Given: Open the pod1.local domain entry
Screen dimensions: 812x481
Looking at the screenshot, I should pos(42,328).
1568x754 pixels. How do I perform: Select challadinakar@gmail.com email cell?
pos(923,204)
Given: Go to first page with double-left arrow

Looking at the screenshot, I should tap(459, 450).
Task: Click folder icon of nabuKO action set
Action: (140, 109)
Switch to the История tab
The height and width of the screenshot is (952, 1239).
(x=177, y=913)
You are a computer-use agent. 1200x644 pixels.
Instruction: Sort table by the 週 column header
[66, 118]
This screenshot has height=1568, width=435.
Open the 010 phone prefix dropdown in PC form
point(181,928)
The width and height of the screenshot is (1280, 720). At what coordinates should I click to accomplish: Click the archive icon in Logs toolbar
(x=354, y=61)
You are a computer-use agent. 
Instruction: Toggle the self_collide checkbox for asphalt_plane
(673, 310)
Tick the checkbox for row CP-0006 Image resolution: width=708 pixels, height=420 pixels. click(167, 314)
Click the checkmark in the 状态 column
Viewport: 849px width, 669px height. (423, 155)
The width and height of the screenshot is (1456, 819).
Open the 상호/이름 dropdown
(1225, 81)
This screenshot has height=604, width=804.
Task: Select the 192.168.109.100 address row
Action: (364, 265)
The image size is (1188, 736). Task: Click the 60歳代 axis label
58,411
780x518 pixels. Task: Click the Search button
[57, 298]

—————

### Your assignment
Retype the material exactly.

### Exercise answer
Given: Open the pod1.local domain entry
Screen dimensions: 812x481
Looking at the screenshot, I should pos(42,328).
1568x754 pixels. How do I perform: Select challadinakar@gmail.com email cell?
pos(923,204)
Given: Go to first page with double-left arrow

Looking at the screenshot, I should tap(459, 450).
Task: Click folder icon of nabuKO action set
Action: (140, 109)
Switch to the История tab
The height and width of the screenshot is (952, 1239).
(x=177, y=913)
You are a computer-use agent. 1200x644 pixels.
Instruction: Sort table by the 週 column header
[66, 118]
This screenshot has height=1568, width=435.
Open the 010 phone prefix dropdown in PC form
point(181,928)
The width and height of the screenshot is (1280, 720). At what coordinates should I click to accomplish: Click the archive icon in Logs toolbar
(x=354, y=61)
You are a computer-use agent. 
Instruction: Toggle the self_collide checkbox for asphalt_plane
(673, 310)
Tick the checkbox for row CP-0006 Image resolution: width=708 pixels, height=420 pixels. click(167, 314)
Click the checkmark in the 状态 column
Viewport: 849px width, 669px height. (423, 155)
The width and height of the screenshot is (1456, 819).
Open the 상호/이름 dropdown
(1225, 81)
This screenshot has height=604, width=804.
Task: Select the 192.168.109.100 address row
Action: (364, 265)
The image size is (1188, 736). Task: Click the 60歳代 axis label
58,411
780x518 pixels. Task: Click the Search button
[57, 298]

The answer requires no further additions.